Comparison of key macroeconomic and budgetary projections
Convergence programme (CP); Commission services' autumn 2005 economic forecasts (COM); Commission services' calculations
| 2004 | 2005 | 2006 | 2007 | 2008 |
Real GDP (% change) | CP Nov 2005 | 4,4 | 4,8 | 4,4 | 4,2 | 4,3 |
COM Nov 2005 | 4,4 | 4,8 | 4,4 | 4,3 | n.a. |
CP Dec 2004 | 3,8 | 3,6 | 3,7 | 3,8 | n.a. |
HICP inflation (%) | CP Nov 2005 | 2,6 | 1,5 | 2,2 | 2,0 | 2,1 |
COM Nov 2005 | 2,6 | 1,7 | 2,9 | 2,6 | n.a. |
CP Dec 2004 | 2,7 | 3,2 | 2,6 | 2,2 | n.a. |
Output gap (% of potential GDP) | CP Nov 2005  | – 1,9 | – 0,8 | – 0,1 | 0,3 | 0,8 |
COM Nov 2005  | – 1,4 | – 0,2 | 0,6 | 1,2 | n.a. |
CP Dec 2004  | – 1,3 | – 0,9 | – 0,4 | 0,3 | n.a. |
General government balance (% of GDP) | CP Nov 2005 | – 3,0 | – 4,8 | – 3,8 | – 3,3 | – 2,7 |
COM Nov 2005 | – 3,0 | – 3,2 | – 3,7 | – 3,3 | n.a. |
CP Dec 2004 | – 5,2 | – 4,7 | – 3,8 | – 3,3 | n.a. |
Primary balance (% of GDP) | CP Nov 2005 | – 1,8 | – 3,5 | – 2,5 | – 2,0 | – 1,2 |
COM Nov 2005 | – 1,8 | – 1,9 | – 2,3 | – 1,9 | n.a. |
CP Dec 2004 | – 4,0 | – 3,4 | – 2,4 | – 1,7 | n.a. |
Cyclically-adjusted balance (% of GDP) | CP Nov 2005  | – 2,4 | – 4,5 | – 3,8 | – 3,4 | – 3,0 |
COM Nov 2005 | – 2,5 | – 3,1 | – 3,9 | – 3,8 | n.a. |
CP Dec 2004  | n.a. | n.a. | n.a. | n.a. | n.a. |
Structural balance  (% of GDP) | CP Nov 2005  | – 1,9 | – 3,4 | – 3,8 | – 3,4 | – 3,0 |
COM Nov 2005  | – 2,0 | – 2,0 | – 3,9 | – 3,8 | n.a. |
CP Dec 2004 | n.a. | n.a. | n.a. | n.a. | n.a. |
Government gross debt (% of GDP) | CP Nov 2005 | 36,8 | 37,4 | 37,1 | 37,9 | 37,8 |
COM Nov 2005 | 36,8 | 36,2 | 36,6 | 36,9 | n.a. |
CP Dec 2004 | 38,6 | 38,3 | 39,2 | 40,0 | n.a. |
 OJ L 209, 2.8.1997, p. 1. Regulation as amended by Regulation (EC) No 1055/2005 (OJ L 174, 7.7.2005, p. 1). The documents referred to in this text can be found at the following website:http://europa.eu.int/comm/economy_finance/about/activities/sgp/main_en.htm
 The programme provides all compulsory and most optional data prescribed by the new code of conduct.

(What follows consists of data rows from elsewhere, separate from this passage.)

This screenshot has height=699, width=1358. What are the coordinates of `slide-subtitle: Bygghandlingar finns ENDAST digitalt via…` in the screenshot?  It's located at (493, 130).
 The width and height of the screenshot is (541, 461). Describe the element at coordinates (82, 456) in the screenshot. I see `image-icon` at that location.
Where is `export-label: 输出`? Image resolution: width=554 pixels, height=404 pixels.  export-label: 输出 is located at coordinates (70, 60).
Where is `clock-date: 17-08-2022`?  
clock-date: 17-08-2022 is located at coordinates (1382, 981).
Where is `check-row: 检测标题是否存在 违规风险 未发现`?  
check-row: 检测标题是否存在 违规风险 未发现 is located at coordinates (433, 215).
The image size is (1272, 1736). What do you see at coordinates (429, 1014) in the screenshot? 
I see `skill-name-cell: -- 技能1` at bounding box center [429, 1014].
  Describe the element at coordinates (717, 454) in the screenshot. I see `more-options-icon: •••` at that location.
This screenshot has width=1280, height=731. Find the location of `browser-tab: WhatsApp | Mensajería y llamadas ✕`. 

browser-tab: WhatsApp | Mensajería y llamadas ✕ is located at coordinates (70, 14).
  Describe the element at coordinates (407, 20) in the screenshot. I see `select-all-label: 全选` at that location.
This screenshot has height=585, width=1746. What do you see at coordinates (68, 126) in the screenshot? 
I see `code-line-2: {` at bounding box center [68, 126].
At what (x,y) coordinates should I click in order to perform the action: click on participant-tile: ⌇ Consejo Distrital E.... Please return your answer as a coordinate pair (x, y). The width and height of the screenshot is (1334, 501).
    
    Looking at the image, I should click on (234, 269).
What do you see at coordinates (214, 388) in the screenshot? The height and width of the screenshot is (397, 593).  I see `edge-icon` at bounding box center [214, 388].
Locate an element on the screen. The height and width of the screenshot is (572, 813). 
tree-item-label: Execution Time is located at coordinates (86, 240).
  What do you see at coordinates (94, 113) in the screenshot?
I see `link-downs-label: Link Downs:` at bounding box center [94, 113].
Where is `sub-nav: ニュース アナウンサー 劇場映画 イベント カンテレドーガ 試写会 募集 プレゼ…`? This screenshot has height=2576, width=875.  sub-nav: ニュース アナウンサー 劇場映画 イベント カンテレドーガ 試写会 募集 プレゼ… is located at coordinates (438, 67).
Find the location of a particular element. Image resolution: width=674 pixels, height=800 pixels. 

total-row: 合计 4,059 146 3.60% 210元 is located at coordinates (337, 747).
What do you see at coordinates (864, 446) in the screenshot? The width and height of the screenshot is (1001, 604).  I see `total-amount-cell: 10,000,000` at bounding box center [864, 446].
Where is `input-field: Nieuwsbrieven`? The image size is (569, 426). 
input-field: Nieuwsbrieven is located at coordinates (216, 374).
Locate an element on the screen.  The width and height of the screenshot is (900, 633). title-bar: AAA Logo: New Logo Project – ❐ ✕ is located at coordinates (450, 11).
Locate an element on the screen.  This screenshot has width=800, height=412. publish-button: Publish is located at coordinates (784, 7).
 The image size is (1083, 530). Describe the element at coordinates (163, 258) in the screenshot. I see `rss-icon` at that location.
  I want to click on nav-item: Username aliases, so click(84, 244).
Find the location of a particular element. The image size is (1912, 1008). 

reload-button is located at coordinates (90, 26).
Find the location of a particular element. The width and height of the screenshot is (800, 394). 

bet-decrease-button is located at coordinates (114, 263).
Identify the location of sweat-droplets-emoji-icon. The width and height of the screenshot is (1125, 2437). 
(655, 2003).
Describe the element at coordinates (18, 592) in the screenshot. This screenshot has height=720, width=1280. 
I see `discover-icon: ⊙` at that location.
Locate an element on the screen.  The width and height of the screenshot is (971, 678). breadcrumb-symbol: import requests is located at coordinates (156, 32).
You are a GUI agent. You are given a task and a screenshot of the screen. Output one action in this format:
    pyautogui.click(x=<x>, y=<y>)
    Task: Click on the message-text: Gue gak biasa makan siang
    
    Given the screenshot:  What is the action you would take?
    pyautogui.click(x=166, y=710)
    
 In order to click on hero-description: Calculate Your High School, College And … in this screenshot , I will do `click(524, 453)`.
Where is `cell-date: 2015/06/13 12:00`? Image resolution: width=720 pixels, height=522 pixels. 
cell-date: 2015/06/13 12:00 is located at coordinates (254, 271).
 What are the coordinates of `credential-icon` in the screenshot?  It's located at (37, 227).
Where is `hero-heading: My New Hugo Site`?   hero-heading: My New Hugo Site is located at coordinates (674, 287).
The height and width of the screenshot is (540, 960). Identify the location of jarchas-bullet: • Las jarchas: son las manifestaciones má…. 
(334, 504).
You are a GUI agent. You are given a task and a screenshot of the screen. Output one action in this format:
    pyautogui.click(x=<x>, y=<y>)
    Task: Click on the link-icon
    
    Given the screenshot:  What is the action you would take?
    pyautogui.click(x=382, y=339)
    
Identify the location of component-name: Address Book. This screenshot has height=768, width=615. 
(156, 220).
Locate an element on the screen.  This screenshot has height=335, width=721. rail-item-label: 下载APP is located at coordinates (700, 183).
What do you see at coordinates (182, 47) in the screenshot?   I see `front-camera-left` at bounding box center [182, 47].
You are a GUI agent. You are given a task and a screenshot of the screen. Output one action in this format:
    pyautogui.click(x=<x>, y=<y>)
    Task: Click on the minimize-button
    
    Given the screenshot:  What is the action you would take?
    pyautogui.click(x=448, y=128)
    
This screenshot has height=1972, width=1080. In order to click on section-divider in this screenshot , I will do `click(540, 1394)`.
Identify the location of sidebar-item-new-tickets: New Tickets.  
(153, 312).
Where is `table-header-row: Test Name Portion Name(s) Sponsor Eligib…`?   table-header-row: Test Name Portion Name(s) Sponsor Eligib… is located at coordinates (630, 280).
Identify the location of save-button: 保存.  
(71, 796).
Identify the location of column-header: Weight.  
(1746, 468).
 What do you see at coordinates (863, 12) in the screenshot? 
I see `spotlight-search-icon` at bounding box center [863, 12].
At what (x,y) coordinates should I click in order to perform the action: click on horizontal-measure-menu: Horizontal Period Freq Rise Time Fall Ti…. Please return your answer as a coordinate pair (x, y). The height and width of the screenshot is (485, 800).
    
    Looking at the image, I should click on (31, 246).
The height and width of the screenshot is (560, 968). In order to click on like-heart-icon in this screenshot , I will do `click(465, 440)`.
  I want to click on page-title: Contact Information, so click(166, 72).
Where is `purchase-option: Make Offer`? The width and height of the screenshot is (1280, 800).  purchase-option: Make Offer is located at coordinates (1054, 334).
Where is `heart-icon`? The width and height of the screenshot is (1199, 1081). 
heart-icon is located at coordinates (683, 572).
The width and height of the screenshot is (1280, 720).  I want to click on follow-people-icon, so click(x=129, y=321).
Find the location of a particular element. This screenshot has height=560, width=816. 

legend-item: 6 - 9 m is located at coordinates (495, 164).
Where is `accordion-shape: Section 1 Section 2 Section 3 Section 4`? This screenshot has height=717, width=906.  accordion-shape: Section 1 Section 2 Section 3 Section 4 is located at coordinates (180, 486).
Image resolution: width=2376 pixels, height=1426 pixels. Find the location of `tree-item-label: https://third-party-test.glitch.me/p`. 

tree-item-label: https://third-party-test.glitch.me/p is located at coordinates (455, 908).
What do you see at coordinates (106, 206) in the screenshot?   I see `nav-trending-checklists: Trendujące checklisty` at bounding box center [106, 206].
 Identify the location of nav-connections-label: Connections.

 Details on long-term sustainability are provided in the technical assessment of the programme by the Commission services, to be published at the website:http://europa.eu.int/comm/economy_finance/about/activities/sgp/main_en.htm
 Commission services calculations on the basis of the information in the programme.
 Cyclically-adjusted balance (as in the previous rows) excluding one-off and other temporary measures.
 One-off and other temporary measures taken from the fiscal notification (0,5 % in 2004) and from the programme (1,1 % in 2005); both deficit-increasing.
 One-off and other temporary measures taken from the Commission services' autumn 2005 forecast (0,5 % of GDP in 2004, 1,1 % in 2005; both deficit-increasing).
 Based on estimated potential growth of 3,5 %, 3,5 %, 3,6 % and 3,7 % respectively in the period 2004-2007.